Part 2. SQL & Analysis Fundamental Concepts

Norma López-Sancho
Apr 11, 2024
13 min read

Updated: Apr 13, 2024

On Part 1 we started to explore basic SQL statements using MySQL Workbench on our own MySQL server within a docker container:

We created tables, altered their structure, inserted new records, and updated existing ones.

Used timestamps, learnt about Safe Updates and saw the difference between Truncating and Deleting tables. And to keep it spicy, we went through some troubleshooting.

In this Part 2, not less spicy, we will learn more about timestamps, timezones, how to update our tables using Spreadsheets and .csv files and how useful Views are.

And while doing this will also learn how to navigate certain security parameters and permissions configuration of your server which it’s definitely worth being aware of.

We will also touch base with JOIN (briefly though, more of it in another guide!)

Let’s get started!

The last thing we saw were funny clocks appearing on our timestamps after changing the time zone of our laptop:

1:30 & 1:43 am, no way!

We can fix this in MySQL database by making sure is set up to our time zone:

SET GLOBAL time_zone = 'Europe/London';

And if now we update the 2 records that got the wrong time zone, by doing a fake modification (as in change something to change it back again, or you can always fill a NULL value if you have the info for it).
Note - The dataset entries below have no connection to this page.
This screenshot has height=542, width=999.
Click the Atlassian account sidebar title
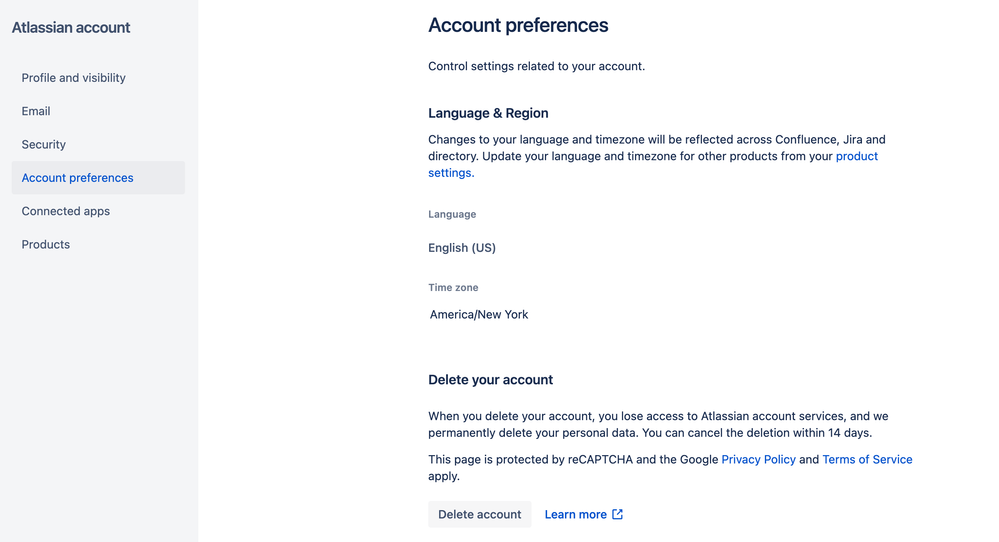pos(71,27)
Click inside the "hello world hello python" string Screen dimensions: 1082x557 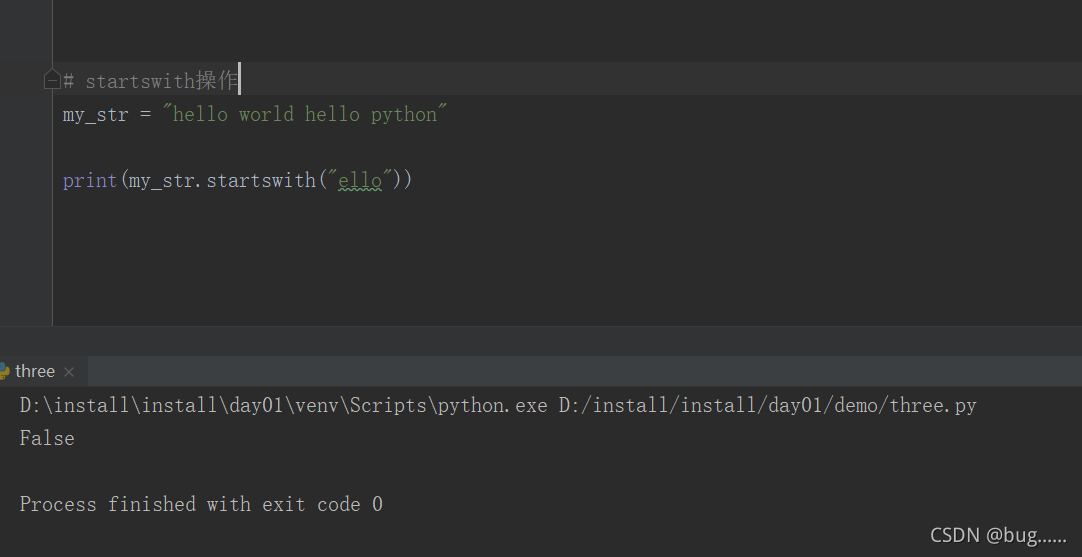[305, 114]
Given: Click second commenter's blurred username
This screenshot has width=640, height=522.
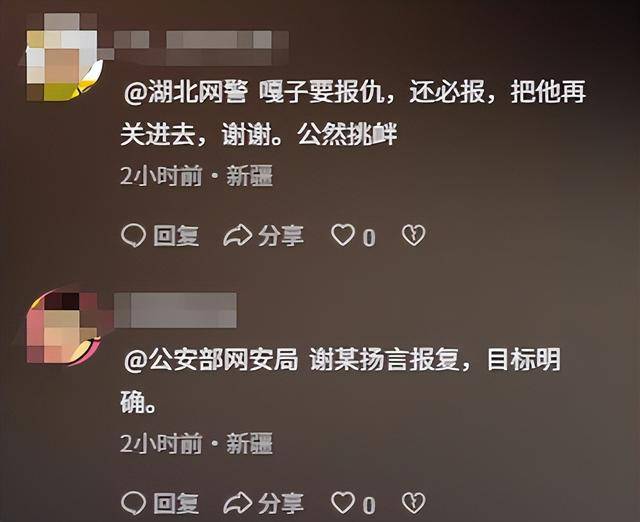Looking at the screenshot, I should point(175,310).
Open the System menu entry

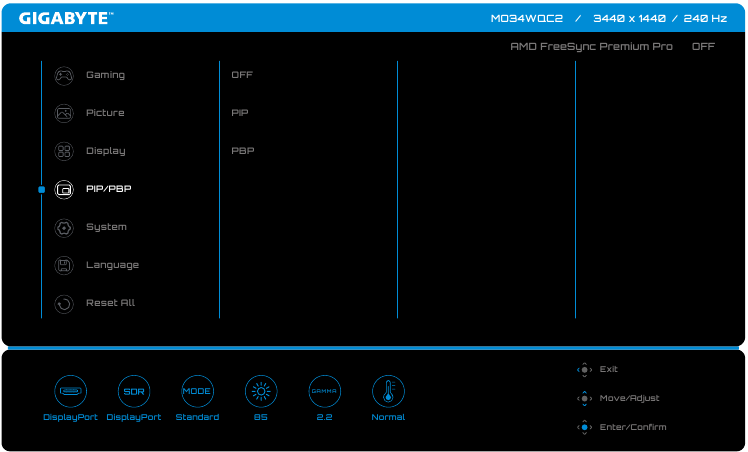[106, 227]
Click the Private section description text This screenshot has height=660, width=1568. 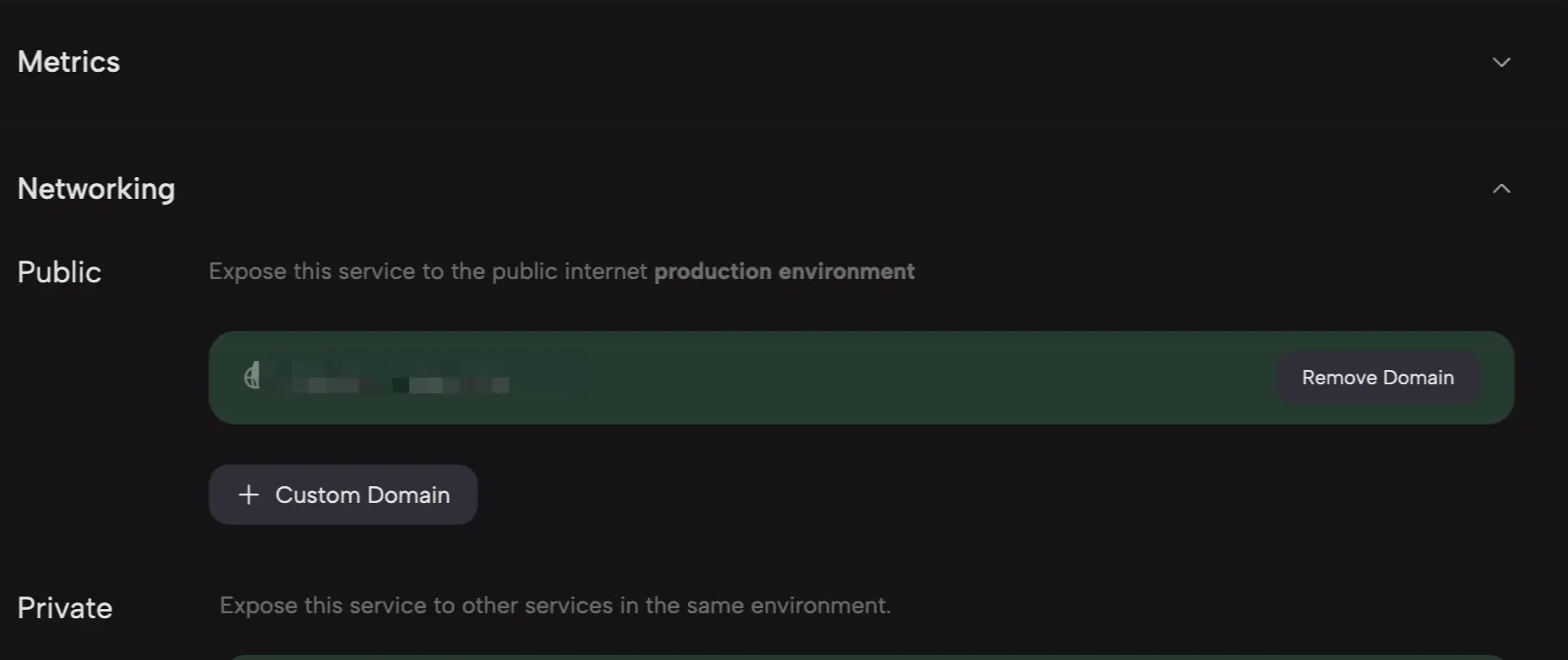555,605
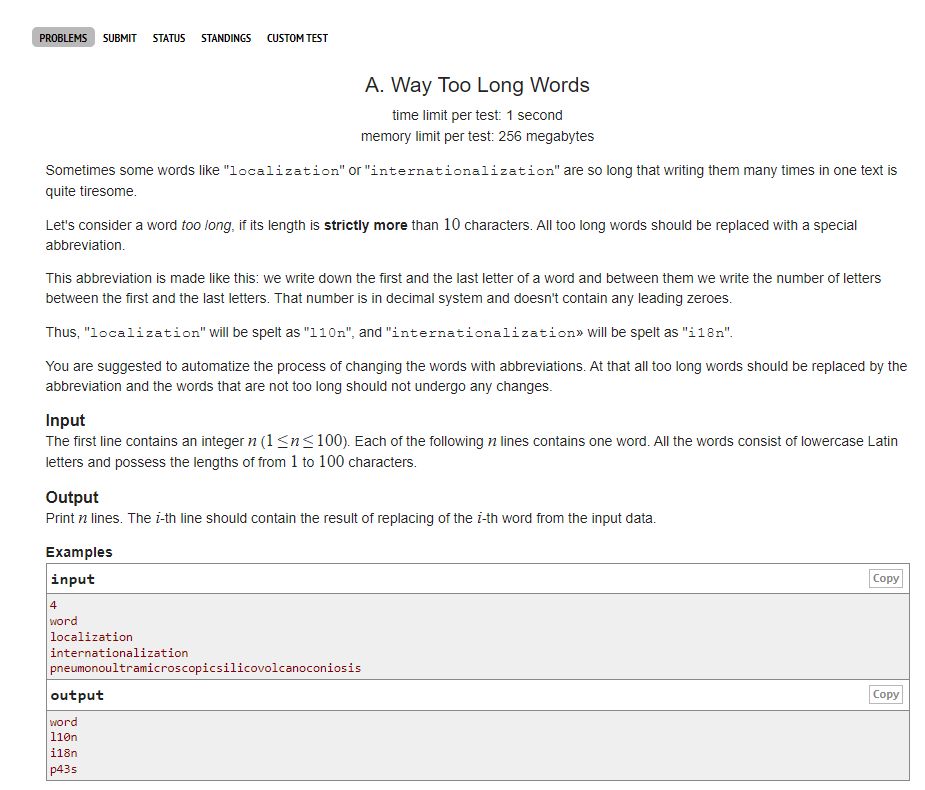Click the input section header
925x790 pixels.
point(69,578)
There we have, a correct time zone in our ‘updated_at’ column:

TROUBLESHOOTING

If does not take effect immediately check if has been really applied correctly:

SELECT @@global.time_zone;

If all good there, try the following options:

Restart your MySQL workbench (you can quit the app and then reconnect to your database again)

Double check that that’s actually the same time zone you have set in your laptop.

Review the MySQL configuration file (my.cnf or my.ini) to ensure that there are no conflicting time zone settings specified

Restart the container

Apart of the one we used, here you have some examples:

Named Time Zones:

'UTC' (Coordinated Universal Time)
'GMT' (Greenwich Mean Time)
'America/New_York'
'Asia/Tokyo'
'Australia/Sydney'

Offset Time Zones:

'+00:00' (UTC)
'-05:00' (Eastern Standard Time, USA)
'+02:00' (Central European Time)
'-08:00' (Pacific Standard Time, USA)

Offset Time Zones work over the UTC, but they do not account for daylight saving time changes, if you need these to be taken into account is best to use Named Time Zones.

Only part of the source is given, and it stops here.